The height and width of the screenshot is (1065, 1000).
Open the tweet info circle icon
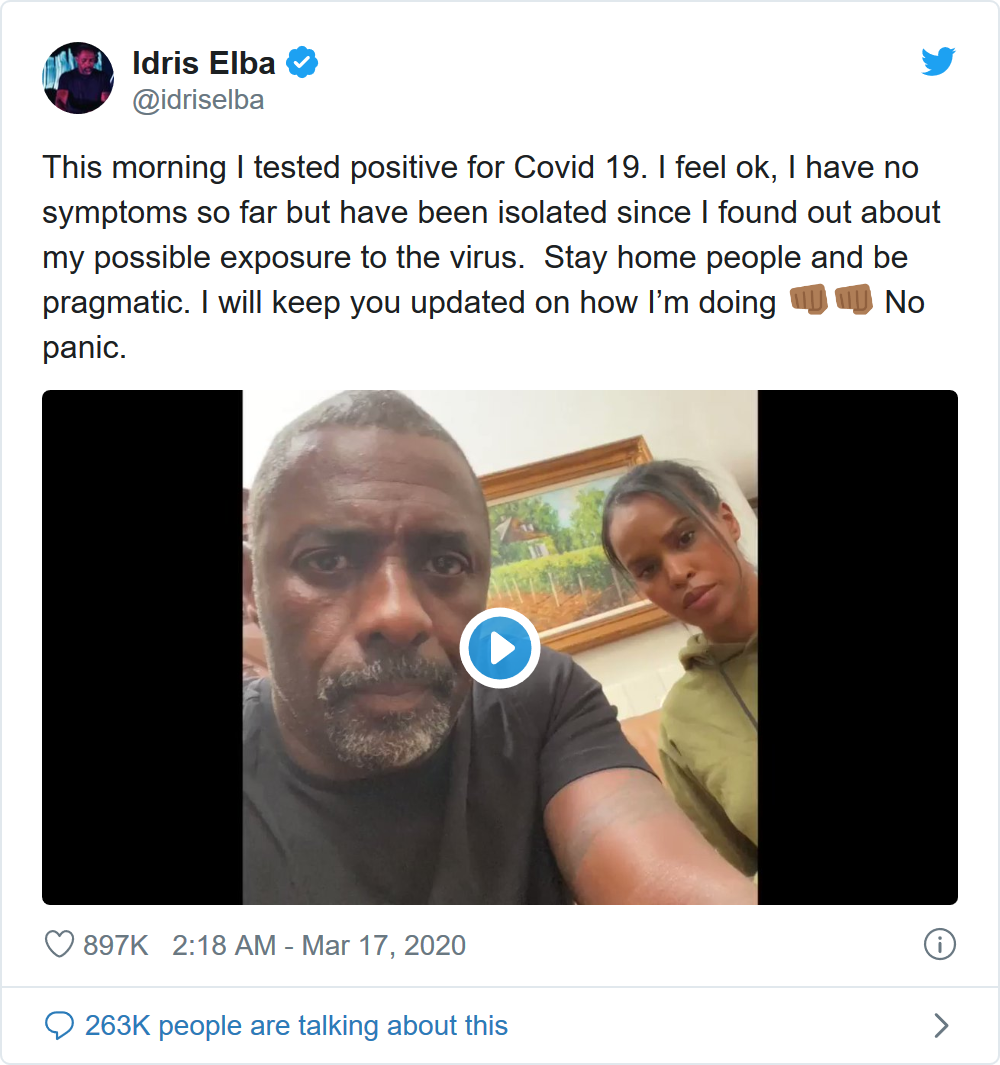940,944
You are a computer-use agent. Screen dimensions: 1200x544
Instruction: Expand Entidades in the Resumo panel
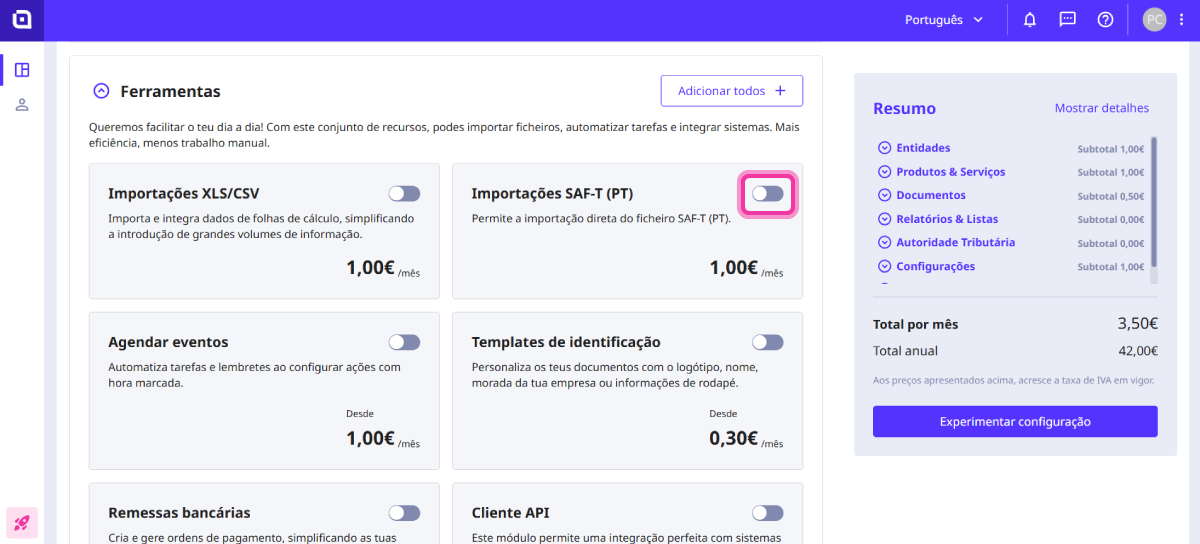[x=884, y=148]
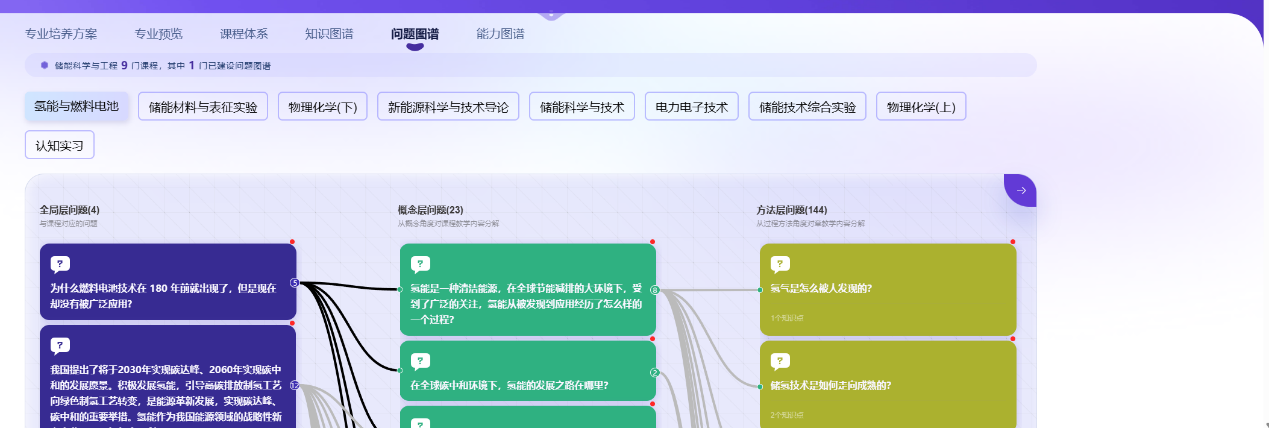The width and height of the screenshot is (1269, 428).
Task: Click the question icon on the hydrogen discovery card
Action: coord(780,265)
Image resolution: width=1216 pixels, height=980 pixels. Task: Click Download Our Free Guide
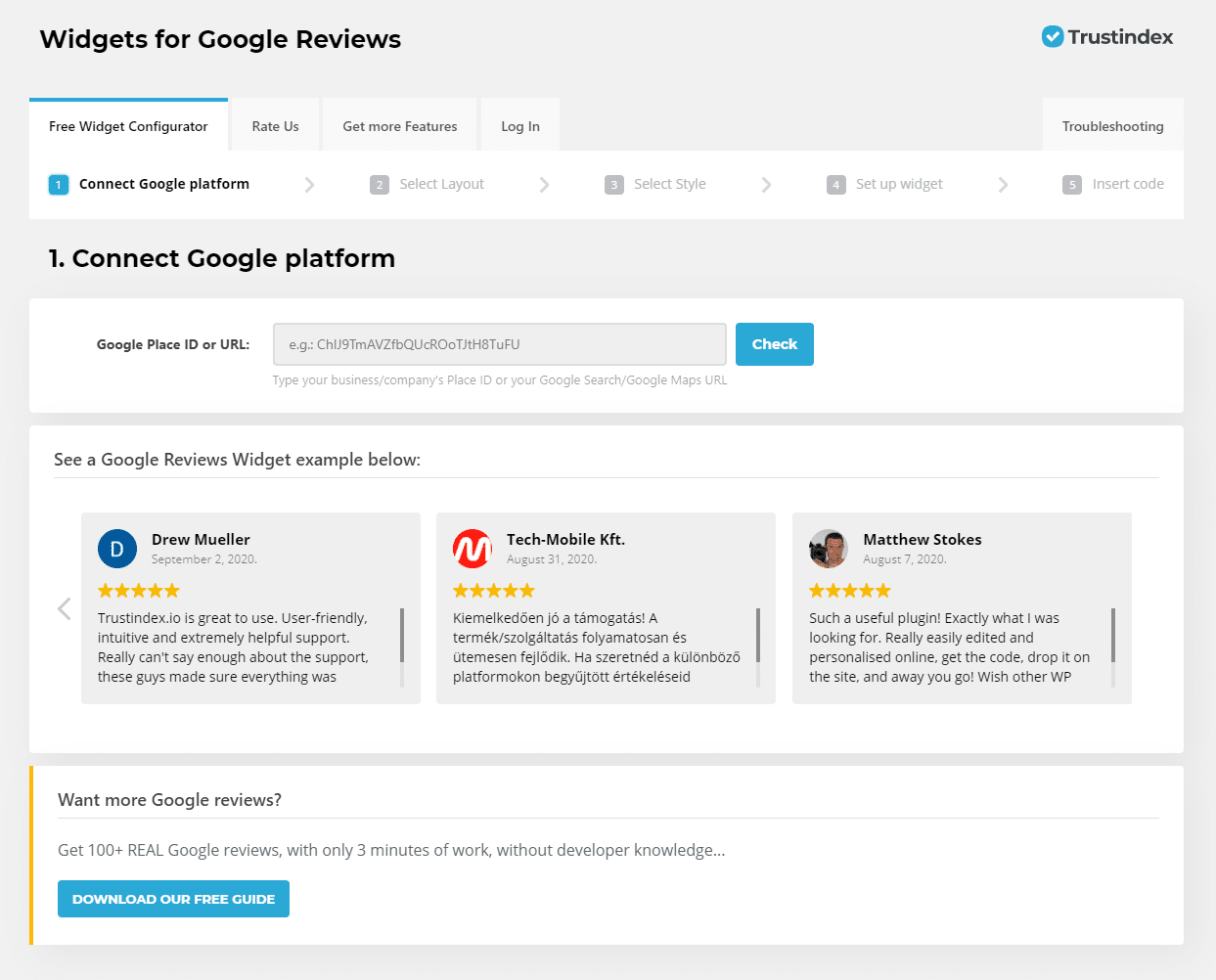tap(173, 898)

*-*-*

What you need to do
Please retype exactly the lines from the one containing "Open the tweet info circle icon" to the last line of the records above, both included, without any pictures.

Response box
Open the tweet info circle icon
940,944
You are a computer-use agent. Screen dimensions: 1200x544
Instruction: Expand Entidades in the Resumo panel
[x=884, y=148]
The width and height of the screenshot is (1269, 428).
Task: Click the question icon on the hydrogen discovery card
Action: coord(780,265)
Image resolution: width=1216 pixels, height=980 pixels. Task: Click Download Our Free Guide
tap(173, 898)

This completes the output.